Tasks and exercises -
- a) Answer these from the post on transformer impedance:
(i) In an equivalent circuit, how do eddy current losses appear?
(ii) What is the first item listed as a cause of transformer impedance?
(iii) When a transformer has two secondaries and only one is loaded, what makes up the secondary impedance for that side?
- b) Carry on the post about transformer impedance from the point where it ends.

Given text -
Following is a PM question I received:

With a mwbc if one heavy load kicks on say a toaster or microwave, the other phase will have an increase in voltage? And what you are saying is this is created because of impedance the source (the transformer at the street)??? Is this impedance eddy currents in the transformer?

I will start backwards on this question.

Eddy current losses in a transformer are heat and therefore appear as an equivalent shunt resistance across the primary in an equivalent circuit. These are also relatively independent of load current. Therefore, do not affect the output voltage.

Transformer impedance is primarily a result of three items.

1. Leakage flux. Not all flux from the primary links with the secondary. This you could easily see if you take air core coils and space them some distance apart. Quite obviously not all of the primary flux lines from the primary link to the secondary. Adding an iron core and making the primary and secondary very close together makes a very large percentage of the primary flux link the secondary, but not all.

2. Primary resistance and series inductance.

3. Secondary resistance and its series inductance.

If there are two secondaries and only one is loaded, then the transformer secondary impedance for that one side is the primary impedance reflected to the secondary plus the secondary impedance plus the effect of flux leakage.

Supplied data -
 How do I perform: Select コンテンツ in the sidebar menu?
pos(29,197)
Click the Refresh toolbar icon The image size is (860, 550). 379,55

Responses by task -
- a)
(i) As an equivalent shunt resistance across the primary.
(ii) Leakage flux.
(iii) The primary impedance reflected to the secondary, plus the secondary impedance, plus the effect of flux leakage.

- b)
Now suppose the voltage of the unloaded secondary is monitored while the loaded secondary is loaded and unloaded. This voltage will change in the same direction as the loaded secondary, but to a smaller extent. In this case only by the change in apparent primary voltage from the loaded secondary current reflected to the primary and the primary impedance.

What do I mean by reflected? If we have a 1 to 1 transformer, then a change of 1 A in the secondary produces a 1 A change in the primary. If the turns ratio is 10 to 1, then the 1 A secondary reflects to 0.1 A in the primary. Note: impedances reflect as the square of the turns ratio.


Now to the MWBC part of the question. It is not the transformer impedance that causes the one phase to increase when the other decreases, but rather the neutral impedance.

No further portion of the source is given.